§ **Action item**: Take the line that contains "Click the Subject locator input field" and every line below it to the end of the entries, and give them again exactly, leaving out any pictures.

§ **Data provided**:

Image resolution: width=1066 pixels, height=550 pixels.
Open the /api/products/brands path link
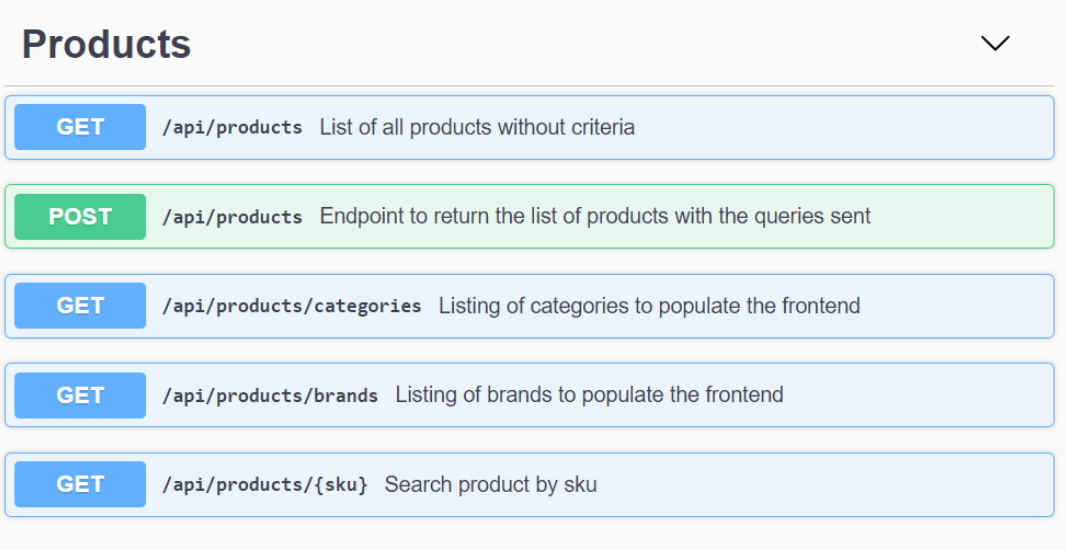pos(270,396)
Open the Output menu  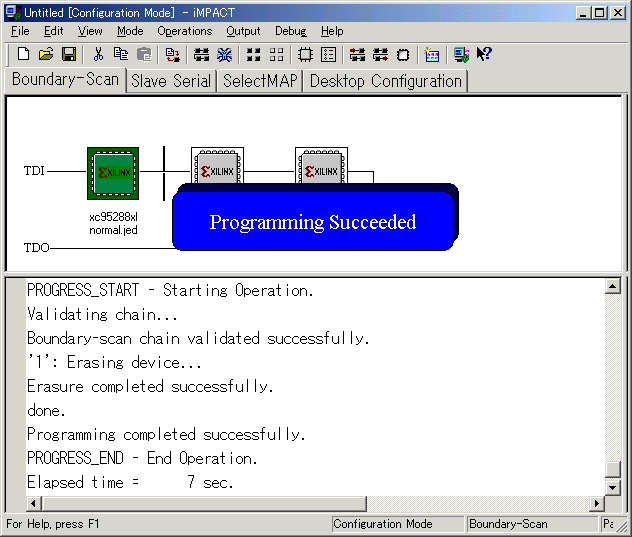click(x=243, y=31)
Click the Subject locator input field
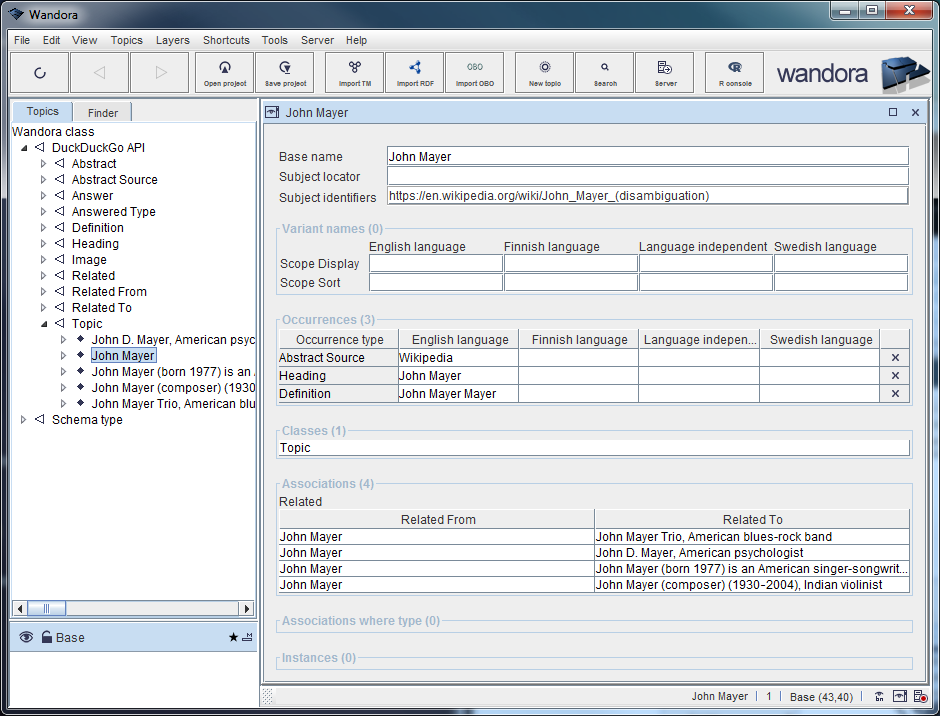The width and height of the screenshot is (940, 716). pyautogui.click(x=647, y=177)
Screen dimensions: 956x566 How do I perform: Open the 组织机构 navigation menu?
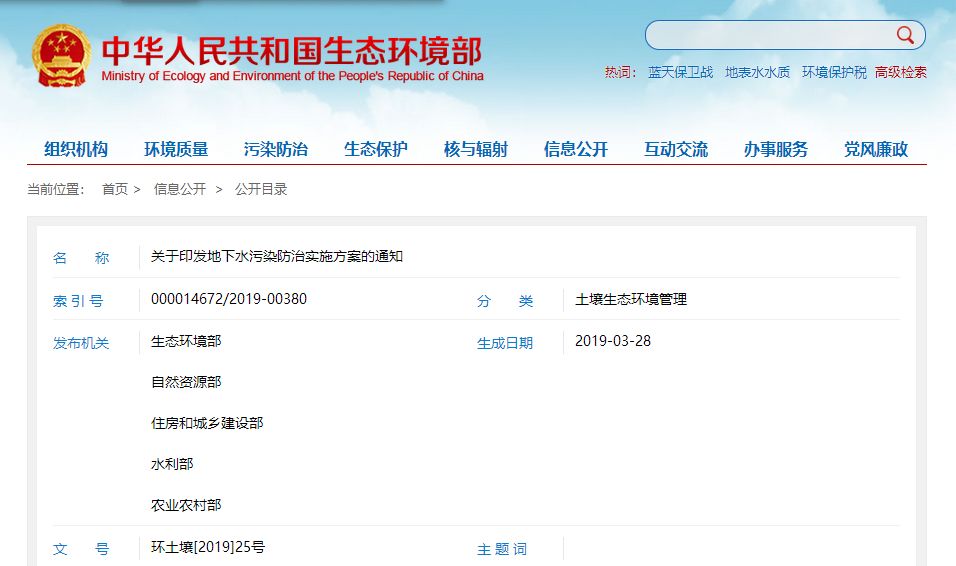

§ **Result for this exercise**:
Click the Subject locator input field
The width and height of the screenshot is (940, 716). pyautogui.click(x=647, y=177)
Screen dimensions: 956x566 How do I perform: Open the 组织机构 navigation menu?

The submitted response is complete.